Spatial heterogeneity is a common feature of renal cell carcinoma (RCC), with multiple studies showing variability within tumors with respect to pathologic features, genomics, RNA expression, mutation analysis, and protein expression [13]. This heterogeneity gives rise to a spectrum of biologic and clinical behavior that can impact prognosis and management but that can be challenging to identify with current imaging techniques and percutaneous biopsy [47]. CT texture analysis (CTTA) is one of a slate of quantitative, noninvasive radiomics tools that have been shown to provide useful diagnostic and prognostic information using data obtained from routine CT scans [8]. CTTA uses the distribution and frequency of CT scan pixel attenuation to provide an objective measurement of tumor heterogeneity, which is associated with adverse biology [911]. CTTA has been shown to be predictive of histologic and clinical outcomes for a variety of primary tumors including renal cell carcinoma [1217]. Despite this demonstrated utility, the role of CTTA in patient care has yet to be fully realized.
One of the primary obstacles preventing widespread adoption of CTTA is a lack of generalizability of studies.

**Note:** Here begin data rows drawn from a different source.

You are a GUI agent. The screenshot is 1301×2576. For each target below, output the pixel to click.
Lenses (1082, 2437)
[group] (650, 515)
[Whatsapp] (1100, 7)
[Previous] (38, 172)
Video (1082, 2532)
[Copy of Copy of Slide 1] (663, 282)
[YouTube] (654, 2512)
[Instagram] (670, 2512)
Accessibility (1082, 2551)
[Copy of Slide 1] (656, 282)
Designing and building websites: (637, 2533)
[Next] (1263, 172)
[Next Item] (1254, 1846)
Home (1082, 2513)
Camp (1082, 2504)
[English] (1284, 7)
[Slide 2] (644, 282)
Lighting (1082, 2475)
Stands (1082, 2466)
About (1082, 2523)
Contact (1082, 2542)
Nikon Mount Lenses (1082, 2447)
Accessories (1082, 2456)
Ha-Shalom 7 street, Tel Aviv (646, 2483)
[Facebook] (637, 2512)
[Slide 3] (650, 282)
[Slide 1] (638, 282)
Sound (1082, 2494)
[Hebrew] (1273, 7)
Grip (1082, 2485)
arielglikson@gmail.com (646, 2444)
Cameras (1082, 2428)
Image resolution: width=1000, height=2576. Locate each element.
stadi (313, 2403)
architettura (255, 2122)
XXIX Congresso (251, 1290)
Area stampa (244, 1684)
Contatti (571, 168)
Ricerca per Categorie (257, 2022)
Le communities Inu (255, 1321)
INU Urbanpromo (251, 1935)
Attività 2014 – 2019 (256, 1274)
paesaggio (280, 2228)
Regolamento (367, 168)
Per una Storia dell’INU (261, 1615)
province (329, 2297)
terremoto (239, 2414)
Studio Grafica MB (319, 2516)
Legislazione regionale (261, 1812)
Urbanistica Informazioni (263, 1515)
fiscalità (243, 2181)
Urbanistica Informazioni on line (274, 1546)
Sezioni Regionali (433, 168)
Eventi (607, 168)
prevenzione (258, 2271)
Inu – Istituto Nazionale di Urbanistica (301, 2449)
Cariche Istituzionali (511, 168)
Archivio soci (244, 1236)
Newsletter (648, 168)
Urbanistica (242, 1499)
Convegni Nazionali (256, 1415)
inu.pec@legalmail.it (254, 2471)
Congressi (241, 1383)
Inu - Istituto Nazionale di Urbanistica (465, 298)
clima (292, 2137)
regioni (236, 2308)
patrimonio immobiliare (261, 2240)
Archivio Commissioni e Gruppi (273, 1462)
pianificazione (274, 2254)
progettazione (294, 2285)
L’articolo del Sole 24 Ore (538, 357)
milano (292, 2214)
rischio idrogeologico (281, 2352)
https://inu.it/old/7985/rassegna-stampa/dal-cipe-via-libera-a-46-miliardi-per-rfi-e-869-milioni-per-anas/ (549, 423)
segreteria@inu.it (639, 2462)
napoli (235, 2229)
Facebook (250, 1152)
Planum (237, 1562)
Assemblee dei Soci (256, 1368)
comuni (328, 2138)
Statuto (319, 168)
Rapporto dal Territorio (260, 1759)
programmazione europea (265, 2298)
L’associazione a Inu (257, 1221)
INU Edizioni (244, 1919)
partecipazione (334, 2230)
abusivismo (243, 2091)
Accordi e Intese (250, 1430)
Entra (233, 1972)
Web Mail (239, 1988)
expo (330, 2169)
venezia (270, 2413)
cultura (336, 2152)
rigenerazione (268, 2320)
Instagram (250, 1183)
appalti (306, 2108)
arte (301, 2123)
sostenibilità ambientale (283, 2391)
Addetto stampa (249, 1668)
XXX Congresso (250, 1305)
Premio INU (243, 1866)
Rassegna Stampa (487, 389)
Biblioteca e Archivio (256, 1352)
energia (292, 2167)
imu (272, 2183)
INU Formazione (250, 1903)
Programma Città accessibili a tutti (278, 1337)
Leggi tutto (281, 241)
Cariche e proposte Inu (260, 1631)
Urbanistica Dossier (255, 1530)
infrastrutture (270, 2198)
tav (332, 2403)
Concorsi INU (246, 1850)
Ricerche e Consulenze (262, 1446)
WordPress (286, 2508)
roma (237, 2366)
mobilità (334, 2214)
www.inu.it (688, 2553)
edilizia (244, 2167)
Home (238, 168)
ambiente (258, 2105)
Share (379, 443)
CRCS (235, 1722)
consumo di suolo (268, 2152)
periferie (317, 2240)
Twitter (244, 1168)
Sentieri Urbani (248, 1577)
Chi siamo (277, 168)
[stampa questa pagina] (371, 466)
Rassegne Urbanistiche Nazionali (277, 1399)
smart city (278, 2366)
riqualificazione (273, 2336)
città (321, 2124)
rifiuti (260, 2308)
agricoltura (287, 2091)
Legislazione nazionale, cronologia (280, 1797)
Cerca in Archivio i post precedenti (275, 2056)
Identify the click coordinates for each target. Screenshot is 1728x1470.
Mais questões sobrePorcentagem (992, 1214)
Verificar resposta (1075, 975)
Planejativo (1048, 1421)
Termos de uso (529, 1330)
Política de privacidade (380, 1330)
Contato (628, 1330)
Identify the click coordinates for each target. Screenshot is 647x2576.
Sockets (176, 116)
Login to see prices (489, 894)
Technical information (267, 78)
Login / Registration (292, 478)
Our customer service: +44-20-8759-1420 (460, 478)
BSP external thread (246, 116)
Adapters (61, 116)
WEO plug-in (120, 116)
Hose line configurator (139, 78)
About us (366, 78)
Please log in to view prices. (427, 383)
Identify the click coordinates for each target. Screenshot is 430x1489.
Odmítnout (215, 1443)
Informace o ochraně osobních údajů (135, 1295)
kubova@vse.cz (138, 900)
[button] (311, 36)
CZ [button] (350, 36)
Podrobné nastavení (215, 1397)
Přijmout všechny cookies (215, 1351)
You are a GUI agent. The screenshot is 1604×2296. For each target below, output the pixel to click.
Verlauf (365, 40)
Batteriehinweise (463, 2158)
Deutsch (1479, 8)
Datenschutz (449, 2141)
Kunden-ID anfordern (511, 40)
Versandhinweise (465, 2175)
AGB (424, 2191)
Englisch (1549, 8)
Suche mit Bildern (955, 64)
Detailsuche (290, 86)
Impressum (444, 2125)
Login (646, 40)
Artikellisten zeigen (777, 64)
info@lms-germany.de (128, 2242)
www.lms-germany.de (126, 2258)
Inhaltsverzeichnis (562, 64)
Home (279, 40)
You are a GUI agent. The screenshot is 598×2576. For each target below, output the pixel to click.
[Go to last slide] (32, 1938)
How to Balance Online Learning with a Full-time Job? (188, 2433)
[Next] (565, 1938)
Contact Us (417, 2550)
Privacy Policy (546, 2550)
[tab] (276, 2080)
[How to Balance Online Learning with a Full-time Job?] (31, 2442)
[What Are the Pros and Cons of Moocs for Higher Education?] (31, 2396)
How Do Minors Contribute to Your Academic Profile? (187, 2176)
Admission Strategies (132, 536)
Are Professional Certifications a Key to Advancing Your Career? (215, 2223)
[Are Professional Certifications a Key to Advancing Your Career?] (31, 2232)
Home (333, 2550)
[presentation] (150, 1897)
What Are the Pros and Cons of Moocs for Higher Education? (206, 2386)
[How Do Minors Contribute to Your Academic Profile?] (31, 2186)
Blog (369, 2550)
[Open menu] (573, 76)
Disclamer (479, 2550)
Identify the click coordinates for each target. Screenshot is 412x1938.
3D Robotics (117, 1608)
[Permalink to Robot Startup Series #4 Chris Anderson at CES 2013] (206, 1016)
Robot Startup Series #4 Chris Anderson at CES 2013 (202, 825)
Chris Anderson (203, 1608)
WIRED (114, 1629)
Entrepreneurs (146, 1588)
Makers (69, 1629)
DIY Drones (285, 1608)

Multiple software platforms exist to measure the same CT texture metrics, and little comparison data are available between these platforms [11, 18]. Furthermore, information about the most robust and reproducible texture measures and the factors other than biologic heterogeneity that affect texture measures is still emerging. A growing body of literature describing technical factors may alter texture measures and affect their reproducibility [1925].
With this in mind, we sought to evaluate interobserver variability, intraobserver variability, and interplatform variability for CTTA using three commercially available software platforms on the same dataset of large RCCs and investigate the ability of these platforms to replicate a previously established association between texture features and histologic subtype.

Materials and Methods

The current study was approved by the institutional review board at the University of Wisconsin School of Medicine and Public Health and was HIPAA compliant. The need for informed consent was waived.

CT Images

The CT images obtained between 2000 and 2013 of 124 patients (42 women and 82 men; median age, 62 years and IQR, 53–68 years) with large (> 7 cm) RCCs were retrieved from the surgical database of the department of urology of the University of Wisconsin School of Medicine and Public Health and were retrospectively reviewed (Table S1, which can be viewed online at www.ajronline.org). All patients in the cohort had a CT scan performed before undergoing surgery or receiving any other treatment. Subsequent removal of the primary tumor and pathologic analysis that included histologic subtyping and nuclear grading were performed for all patients. CT texture analysis data from these patients were previously analyzed in the 2016 study by Lubner et al. [26].
CT scans with a portal venous phase were included because texture analysis of the portal venous phase provided the most robust results in the previous study [26]. A total of 74 of 124 (59.7%) CT examinations were performed at institutions other than the study institution. All scans were performed using MDCT scanners and the imaging parameters of a tube potential of 100–140 kV (with 110 of 124 [88.7%] scans using a tube potential of 120 kV) and a matrix of 512 × 512 × 16. Most CT scans were performed using automated or variable tube current, and the slice thickness used for 122 of 124 scans was 2–5 mm.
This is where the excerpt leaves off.